De nombreuses entreprises pensent être prêtes pour un audit ISO 27001 parce qu’elles disposent de procédures internes rédigées, d’outils de sécurité performants ou de documents RH centralisés. L’obtention ou le maintien de cette certification est aujourd’hui un véritable enjeu stratégique, indispensable pour garantir la confiance des clients et des partenaires commerciaux. Pourtant, lors des audits de certification ou de suivi annuel, un problème majeur et récurrent apparaît : l’incapacité à démontrer clairement qui a eu accès à quoi, à quel moment, et sur quelle validation.

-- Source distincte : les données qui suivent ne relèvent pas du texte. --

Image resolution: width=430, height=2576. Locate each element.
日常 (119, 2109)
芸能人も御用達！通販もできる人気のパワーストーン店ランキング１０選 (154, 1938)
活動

Le décalage entre la théorie et la réalité opérationnelle La gestion des accès utilisateurs reste l’un des points les plus sensibles et examinés à la loupe dans les processus de conformité. En théorie, les règles existent et les chartes informatiques sont signées par les collaborateurs. Dans la pratique, les preuves opérationnelles sont souvent incomplètes, dispersées ou impossibles à reconstituer de manière fiable plusieurs mois après les faits.
Dans beaucoup d’organisations, les demandes de création, de modification ou de suppression d’accès passent encore par des canaux beaucoup trop informels :
- Des emails perdus dans des boîtes saturées ;
- Des messages instantanés sans véritable traçabilité ;
- Des fichiers Excel mis à jour manuellement et sujets aux erreurs ;
- Des validations orales accordées dans l’urgence ;
- Ou des tickets de support informatique incomplets.
Une approche centralisée permet de renforcer considérablement la conformité et la qualité de la piste d’audit.
Les enjeux liés à cette traçabilité documentaire sont détaillés dans cette analyse consacrée à l’audit des accès IT.
L’absence d’une piste d’audit fiable
Ce fonctionnement artisanal devient critique lorsqu’un auditeur externe exige une preuve formelle. Il ne se contente pas de savoir que l’accès a été donné, il veut vérifier plusieurs points précis : qui a validé cet accès ? À quelle date exacte ? Pour quel collaborateur ou prestataire ? Avec quel périmètre de droits ? Et surtout, quand cet accès a-t-il été révoqué ? Très souvent, les directions découvrent à ce moment précis qu’elles disposent d’informations parcellaires, mais pas d’une véritable « piste d’audit » inaltérable et exploitable.
L’offboarding : un angle mort très fréquent
Les départs de collaborateurs ou les mobilités internes représentent également un risque majeur de non-conformité. Une entreprise peut tout à fait posséder une procédure d’offboarding (départ) documentée sur le papier, sans pour autant être capable de prouver son exécution réelle sur le terrain. Lors d’un contrôle, les questions deviennent alors épineuses : les accès aux applications SaaS et aux serveurs ont-ils réellement été coupés le jour du départ ? Le matériel a-t-il été restitué ? Les validations ont-elles été signées par les managers concernés ? Existe-t-il des preuves horodatées pour chaque étape ? En l’absence de traçabilité stricte, le processus repose souvent sur la bonne foi plutôt que sur des éléments vérifiables.
La preuve opérationnelle devient le cœur de la certification
Les normes de sécurité ont évolué. Les auditeurs modernes ne se limitent plus à vérifier l’existence d’une procédure ; ils cherchent des preuves concrètes de son exécution systématique. Cette exigence pousse les entreprises à structurer la conservation de leurs preuves : validations hiérarchiques, signatures électroniques, justificatifs et historiques d’actions. Une approche centralisée permet de renforcer considérablement la conformité. D’ailleurs, les enjeux liés à cette traçabilité documentaire sont parfaitement détaillés dans cette analyse consacrée à l’audit des accès IT.
Anticiper plutôt que reconstruire dans l’urgence
Le principal problème apparaît souvent après coup. Lorsqu’un incident survient ou lorsqu’un audit démarre, les équipes se lancent dans une course contre la montre pour reconstituer l’historique des validations à partir d’outils dispersés. Cette reconstruction prend un temps précieux et laisse fréquemment apparaître des zones d’ombre. À l’inverse, une organisation qui structure et fige ses preuves dès la demande initiale réduit drastiquement les risques d’audit non conforme, d’accès oubliés ou de conflits internes. Finalement, la conformité ISO 27001 ne repose pas uniquement sur des politiques de sécurité, mais sur la capacité quotidienne à démontrer concrètement ses actions.